After conversations with our customers about the delay in obtaining analytical insights from their Python-based machine learning models, we set out to create a seamless pipeline from Python to Couchbase Analytics that returns faster insights in real time.
Introduction
With the release of Couchbase Server 7.0, we’re excited to launch a new feature that you can explore in Developer Preview mode: integration of Python UDFs with Couchbase Analytics.
Machine Learning has radically transformed the ways in which organizations understand their customer’s needs. Advanced analytics domains like predictive analytics (customer churn, customer sentiment, etc.) and financial modeling are growing more reliant on processing data at scale, near real-time and extracting valuable insights from it.
This blog will walk through the process of setting up Couchbase instances, syncing to the remote AnalyticsML repository, creating the needed directories, and running the needed code samples.

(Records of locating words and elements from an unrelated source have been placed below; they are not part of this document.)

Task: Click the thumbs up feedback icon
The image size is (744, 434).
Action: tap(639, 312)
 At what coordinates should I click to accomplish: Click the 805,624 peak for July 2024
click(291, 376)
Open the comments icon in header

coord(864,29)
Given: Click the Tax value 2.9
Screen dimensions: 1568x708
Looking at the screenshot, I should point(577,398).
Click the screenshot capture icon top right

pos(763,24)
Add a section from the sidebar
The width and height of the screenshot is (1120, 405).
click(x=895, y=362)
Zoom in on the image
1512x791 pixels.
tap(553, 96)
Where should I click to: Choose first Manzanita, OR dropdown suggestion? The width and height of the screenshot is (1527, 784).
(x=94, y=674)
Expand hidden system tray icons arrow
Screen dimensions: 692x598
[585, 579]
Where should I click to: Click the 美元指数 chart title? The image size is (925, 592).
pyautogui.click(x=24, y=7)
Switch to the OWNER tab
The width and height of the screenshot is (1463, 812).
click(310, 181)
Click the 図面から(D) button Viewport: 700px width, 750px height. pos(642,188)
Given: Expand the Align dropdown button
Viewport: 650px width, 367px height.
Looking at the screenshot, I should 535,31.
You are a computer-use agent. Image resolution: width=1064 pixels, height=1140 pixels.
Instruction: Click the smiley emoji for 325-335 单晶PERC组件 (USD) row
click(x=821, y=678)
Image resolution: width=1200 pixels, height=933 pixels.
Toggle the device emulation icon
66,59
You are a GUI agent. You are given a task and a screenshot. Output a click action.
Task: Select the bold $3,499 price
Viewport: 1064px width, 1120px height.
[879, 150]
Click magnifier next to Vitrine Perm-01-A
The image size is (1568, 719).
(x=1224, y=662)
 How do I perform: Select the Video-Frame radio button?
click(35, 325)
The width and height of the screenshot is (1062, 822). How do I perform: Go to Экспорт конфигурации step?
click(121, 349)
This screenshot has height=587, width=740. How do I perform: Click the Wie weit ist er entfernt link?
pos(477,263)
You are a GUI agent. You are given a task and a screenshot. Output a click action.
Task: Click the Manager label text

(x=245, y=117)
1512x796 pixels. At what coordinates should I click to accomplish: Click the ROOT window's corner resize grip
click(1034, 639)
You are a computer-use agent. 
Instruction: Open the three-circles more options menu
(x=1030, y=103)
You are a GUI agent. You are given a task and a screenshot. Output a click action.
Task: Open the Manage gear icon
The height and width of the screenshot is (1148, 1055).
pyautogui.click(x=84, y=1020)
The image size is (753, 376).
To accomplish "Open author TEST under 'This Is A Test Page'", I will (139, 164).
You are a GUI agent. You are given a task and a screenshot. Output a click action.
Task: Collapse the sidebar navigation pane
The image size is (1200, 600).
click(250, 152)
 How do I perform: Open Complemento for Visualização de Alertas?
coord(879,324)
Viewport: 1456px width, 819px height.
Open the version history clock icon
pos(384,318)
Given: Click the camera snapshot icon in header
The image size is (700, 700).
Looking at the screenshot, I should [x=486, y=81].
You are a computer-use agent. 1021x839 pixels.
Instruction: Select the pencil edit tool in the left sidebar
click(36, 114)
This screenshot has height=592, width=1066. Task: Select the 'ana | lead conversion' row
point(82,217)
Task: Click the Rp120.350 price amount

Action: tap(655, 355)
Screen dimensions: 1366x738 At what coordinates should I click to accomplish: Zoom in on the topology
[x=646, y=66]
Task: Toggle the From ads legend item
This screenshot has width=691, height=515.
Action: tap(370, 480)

The intended audience for this blog is anyone casually interested in the intersection of Couchbase Server, Machine Learning, Python, and the Couchbase Analytics service. There are certain concepts presented that we expect the reader to understand (but don’t worry, we will embed links to get you up to speed). Overall, we want anyone who has even the mildest interest to walk through this tutorial to see how the power of ML can be focused on data resident in Couchbase using their ML algorithms to gain instant insights.
Prerequisites And Assumptions:
Knowledge/understanding:
-
- Couchbase Server: https://docs.couchbase.com/server/current/learn/architecture-overview.html
- Installing Couchbase Server on Docker: https://docs.couchbase.com/server/current/install/getting-started-docker.html#multi-node-cluster-one-host
- Couchbase Analytics: https://docs.couchbase.com/server/current/analytics/introduction.html
- Sentiment Analysis using Sci-kit Learn: https://scikit-learn.org/stable/tutorial/basic/tutorial.html
Environment Configuration:
Additionally, in order to follow along with the below steps, you’ll need a functioning Couchbase implementation:
-
- An existing Python v3.8+ IDE of choice (I will use VSCode for this blog).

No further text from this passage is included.